» **Task directions**
Convert the lines from the start of the records through the line containing "click(768, 29)" into a JSON list of strings, one string per line, leaving out blank lines.

(Some records)
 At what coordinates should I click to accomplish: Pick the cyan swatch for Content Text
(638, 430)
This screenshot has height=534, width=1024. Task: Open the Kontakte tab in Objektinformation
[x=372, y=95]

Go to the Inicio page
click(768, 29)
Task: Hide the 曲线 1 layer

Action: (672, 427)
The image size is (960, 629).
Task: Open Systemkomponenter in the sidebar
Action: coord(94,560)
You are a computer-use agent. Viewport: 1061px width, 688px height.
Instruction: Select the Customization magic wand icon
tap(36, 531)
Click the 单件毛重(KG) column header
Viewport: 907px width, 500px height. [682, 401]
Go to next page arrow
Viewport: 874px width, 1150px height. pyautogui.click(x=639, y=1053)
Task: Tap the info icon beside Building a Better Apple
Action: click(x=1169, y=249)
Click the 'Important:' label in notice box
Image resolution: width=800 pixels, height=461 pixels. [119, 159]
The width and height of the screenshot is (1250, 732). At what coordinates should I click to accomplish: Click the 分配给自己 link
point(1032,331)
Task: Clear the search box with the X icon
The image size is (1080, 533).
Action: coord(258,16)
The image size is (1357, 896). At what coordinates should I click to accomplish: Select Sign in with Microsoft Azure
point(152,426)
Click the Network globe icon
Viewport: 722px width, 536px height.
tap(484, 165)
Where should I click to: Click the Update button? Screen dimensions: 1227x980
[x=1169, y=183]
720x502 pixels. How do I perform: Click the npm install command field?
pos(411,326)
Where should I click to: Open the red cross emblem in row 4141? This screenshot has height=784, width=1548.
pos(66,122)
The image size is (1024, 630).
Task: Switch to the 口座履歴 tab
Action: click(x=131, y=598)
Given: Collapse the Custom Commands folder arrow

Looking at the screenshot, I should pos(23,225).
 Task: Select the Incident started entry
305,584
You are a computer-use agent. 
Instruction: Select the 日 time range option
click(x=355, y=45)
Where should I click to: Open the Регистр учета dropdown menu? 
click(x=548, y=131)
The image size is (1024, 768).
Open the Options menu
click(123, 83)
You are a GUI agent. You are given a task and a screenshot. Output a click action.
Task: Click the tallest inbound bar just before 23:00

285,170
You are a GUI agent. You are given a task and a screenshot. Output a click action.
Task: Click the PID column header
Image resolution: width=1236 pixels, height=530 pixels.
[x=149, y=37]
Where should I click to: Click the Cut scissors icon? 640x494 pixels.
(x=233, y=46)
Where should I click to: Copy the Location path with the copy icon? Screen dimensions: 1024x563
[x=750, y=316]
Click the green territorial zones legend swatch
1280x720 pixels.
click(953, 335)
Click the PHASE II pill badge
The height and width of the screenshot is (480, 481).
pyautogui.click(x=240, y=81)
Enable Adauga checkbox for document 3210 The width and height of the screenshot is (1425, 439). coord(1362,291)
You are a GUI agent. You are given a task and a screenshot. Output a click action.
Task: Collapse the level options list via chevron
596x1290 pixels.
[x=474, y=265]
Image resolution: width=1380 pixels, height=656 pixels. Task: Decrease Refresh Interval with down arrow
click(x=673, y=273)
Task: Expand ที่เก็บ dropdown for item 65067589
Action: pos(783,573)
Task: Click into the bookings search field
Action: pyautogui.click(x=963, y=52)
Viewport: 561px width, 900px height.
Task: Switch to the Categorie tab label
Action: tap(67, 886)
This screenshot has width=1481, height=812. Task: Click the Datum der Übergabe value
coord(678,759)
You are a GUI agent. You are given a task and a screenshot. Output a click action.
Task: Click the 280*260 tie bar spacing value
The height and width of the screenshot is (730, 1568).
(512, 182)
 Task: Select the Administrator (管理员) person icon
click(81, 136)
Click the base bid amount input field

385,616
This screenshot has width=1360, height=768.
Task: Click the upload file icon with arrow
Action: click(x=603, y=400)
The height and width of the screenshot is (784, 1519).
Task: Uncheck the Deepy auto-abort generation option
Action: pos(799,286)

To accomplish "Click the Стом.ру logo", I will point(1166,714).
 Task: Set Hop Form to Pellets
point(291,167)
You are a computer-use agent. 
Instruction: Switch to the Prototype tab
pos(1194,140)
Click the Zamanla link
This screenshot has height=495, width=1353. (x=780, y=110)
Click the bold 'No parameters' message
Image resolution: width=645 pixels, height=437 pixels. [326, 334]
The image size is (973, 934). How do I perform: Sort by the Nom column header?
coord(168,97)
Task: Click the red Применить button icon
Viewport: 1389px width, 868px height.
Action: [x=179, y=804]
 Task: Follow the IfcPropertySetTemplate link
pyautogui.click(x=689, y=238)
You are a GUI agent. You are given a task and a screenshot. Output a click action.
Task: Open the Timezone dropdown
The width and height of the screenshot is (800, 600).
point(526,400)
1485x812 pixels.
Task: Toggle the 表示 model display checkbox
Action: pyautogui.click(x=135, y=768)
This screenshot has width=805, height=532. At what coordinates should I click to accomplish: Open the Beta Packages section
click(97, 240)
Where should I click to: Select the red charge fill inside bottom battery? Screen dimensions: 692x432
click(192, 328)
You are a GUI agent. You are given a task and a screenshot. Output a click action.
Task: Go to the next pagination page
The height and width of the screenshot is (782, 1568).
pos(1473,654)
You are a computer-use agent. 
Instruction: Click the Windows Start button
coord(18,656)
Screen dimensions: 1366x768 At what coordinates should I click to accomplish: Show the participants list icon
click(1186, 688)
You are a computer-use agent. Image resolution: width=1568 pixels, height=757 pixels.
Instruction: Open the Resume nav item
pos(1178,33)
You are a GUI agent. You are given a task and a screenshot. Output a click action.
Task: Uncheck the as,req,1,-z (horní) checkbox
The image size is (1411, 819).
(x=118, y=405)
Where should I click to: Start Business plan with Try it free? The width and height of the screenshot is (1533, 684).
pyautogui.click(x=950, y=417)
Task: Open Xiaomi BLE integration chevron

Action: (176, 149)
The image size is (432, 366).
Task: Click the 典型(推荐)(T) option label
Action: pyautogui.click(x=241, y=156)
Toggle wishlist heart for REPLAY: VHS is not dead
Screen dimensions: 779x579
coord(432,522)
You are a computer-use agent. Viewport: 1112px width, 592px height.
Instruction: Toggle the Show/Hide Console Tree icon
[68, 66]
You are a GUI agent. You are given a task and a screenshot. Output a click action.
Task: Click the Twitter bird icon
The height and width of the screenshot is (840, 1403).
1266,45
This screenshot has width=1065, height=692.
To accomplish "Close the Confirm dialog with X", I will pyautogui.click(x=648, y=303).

» **Exercise output**
[
  " At what coordinates should I click to accomplish: Pick the cyan swatch for Content Text",
  "(638, 430)",
  "This screenshot has height=534, width=1024. Task: Open the Kontakte tab in Objektinformation",
  "[x=372, y=95]",
  "Go to the Inicio page",
  "click(768, 29)"
]